In this blog-post I'll cover few tools and ways to deal with really ugly json trees that you probably don't want to iterate through manually using dictionary key indices.
If you don't care about the research you can just skip to the right tool and solving of the real life case sections at the end.
Cause
Often websites, especially the ones that sell various products tend to overcomplicate their apis by stacking everything in one huge json tree that is at least 10 layers deep and is impossible to understand for an outsider or maybe even other developers in the company.
In this case we'll take a look at small examples of http://ah.nl responses and how can we deal with them without spending hours trying to reverse engineer the whole process.
Example info:
Product url: http://www.ah.nl/producten/product/wi166580/maggi-opkikker-rundvlees
Product api response: https://ptpb.pw/aZ_S
If you put this response through some json visual tool like http://jsonviewer.stack.hu/ you'll notice what a huge mess it is:
Multiple layers, multiple elements, list in a dict in a list in a dict and to parse that you'd end up doing something like:
import json
data = json.loads(body)
items = data['_embedded']['lanes'][4]['_embedded']['items']

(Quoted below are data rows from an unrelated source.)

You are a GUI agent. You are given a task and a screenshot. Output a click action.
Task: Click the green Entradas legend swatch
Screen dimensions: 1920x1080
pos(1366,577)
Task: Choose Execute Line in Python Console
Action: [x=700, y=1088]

And that's just half-way through the tree. For example to find the sku you'd have to use something like:
sku = data['_embedded']['lanes'][4]['_embedded']['items'][0]['_embedded']['product']['id']
Now that's with hard-coding of list indices which are very likely to change for every product, so on top of that ugly line above you'd have to use multiple list comprehensions to find the correct list item from the lanes
or items
lists. This is bad, ugly, unreliable and extremely painful to work with.
Tools to Solve This
There are several ways this can be approaches and let me spoil it for you, majority of them are bad, so we'll start off with those.
To demonstrate these tools better we'll be parsing this simple json:
data = """{
"one": {
"two": [{
"four": {
"name": "four1_name"
}
}, {
"four": {
"name": "four2_name"
}
}]
}
}"""
All examples below are also available on iPython notebook if you want to mess around with them yourself here
Wrong: Flattening The Json
At first glance this might appear as an obvious solution - just flatten everything to the first level! However this brings out a huge issue with keys. Because every key has to be unique, when flattening the dictionary you need to merge several keys into one to preserve the tree order.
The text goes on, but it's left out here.